Of course, how we distribute poetry is also key. In recent years many poets have been using Twitter as a platform for short poems. Benjamin Zephaniah and George Szirtes are two of the most high-profile poets who have taken to this new technique. Judith Palmer, director of the Poetry Society, has diagnosed this interest in Twitter’s poetic capabilities: “[Twitter poems] can reach a wide audience in moments, but they’re also ephemeral”.

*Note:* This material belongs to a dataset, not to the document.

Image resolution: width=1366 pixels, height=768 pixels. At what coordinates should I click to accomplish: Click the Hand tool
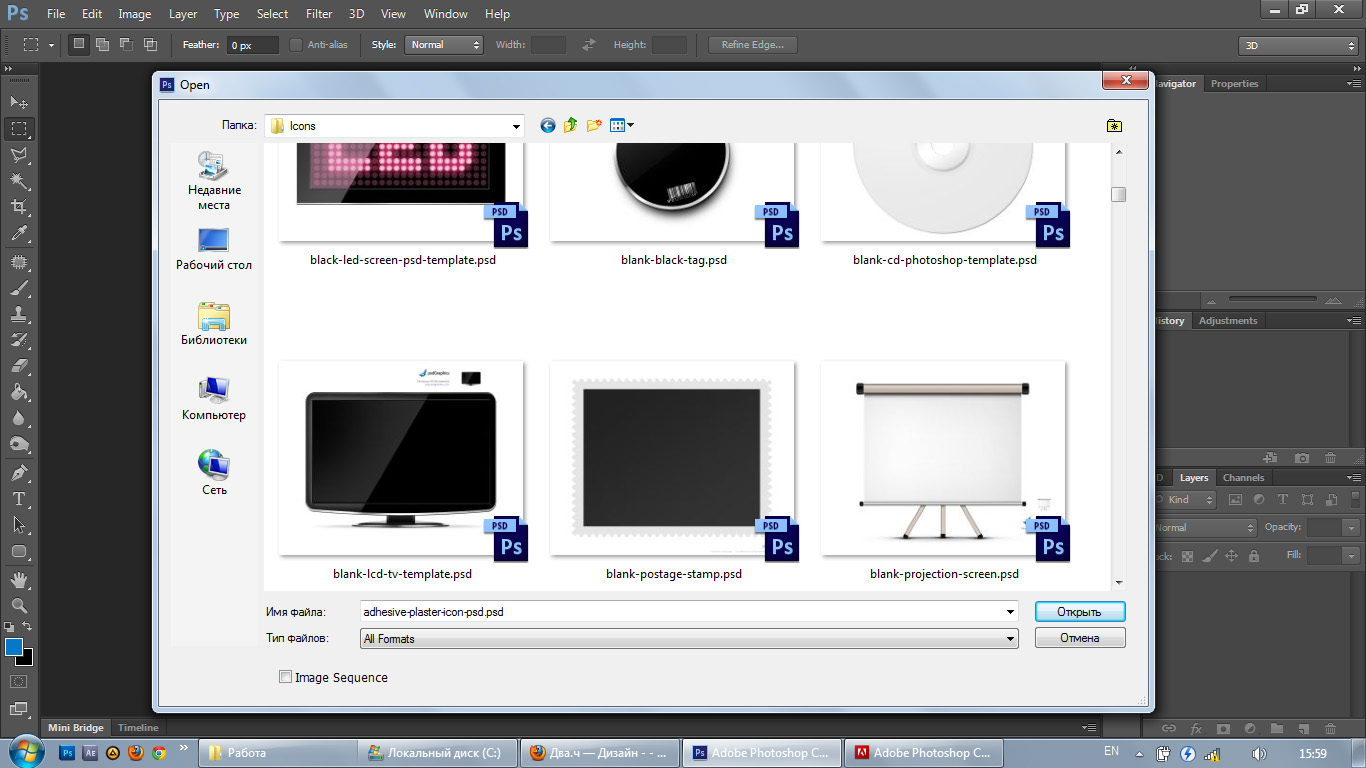pyautogui.click(x=19, y=580)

It is that dual state of being both widely read and fleeting which makes Twitter poetry so suited to modern life. Someone scrolling down their Twitter feed might chance upon a Benjamin Zephaniah couplet, take a few moments to read it and digest it, and then move on. If that poem has in some way resonated, then it will stick in the reader’s mind, and poetry will have started to become a natural part of that person’s day.

The project ‘Poems on the Underground’ works in a similar way; aiming to integrate poetry into the mundanity of quotidian life. Launched in 1986 by the American writer Judith Chernaik, ‘Poems on the Underground’ replaces adverts on tube carriages with poetry, aiming to brighten the commute. As easily as this, poetry can be injected into the modern daily routine.

The Modernist poet Ezra Pound was in many ways one of the most elitist, complex, and elusive poets to read, and yet his short form Imagist poems seem to have a distinctly accessible, even democratic impulse. Imagism was a poetic school started in around 1911, and spearheaded by Pound, along with his friends Hilda Doolittle (who went by the name H.D.) and Richard Aldington. Although the Imagist ‘period’ formally lasted only a few years, its influences are everywhere in twentieth and twenty-first century poetry. The key tenets of Imagism were about describing an object in the most direct way possible, and being as succinct as possible: using no superfluous word. Pound’s purest example of Imagism is entitled In a Station of the Metro:

 

The apparition of these faces in the crowd;

Petals on a wet, black bough

 

This poem is remarkably easy to understand. Where his Cantos are brimming with untranslated Greek and Sanskrit and obscure cultural references, this image is a simple one: ephemeral yet concrete. You don’t have to know anything about poetry to understand the concept of the speaker seeing faces in a crowd and likening them to petals.

Short poems can often be more powerful than long ones. They constitute two very different experiences. When reading a long poem, you become sucked into its imaginative world for a sustained period, and it requires persistence. Without downplaying longer forms, pioneers of short poems — Pound, Dickinson, Williams — seem to have anticipated poetry’s modern predicament.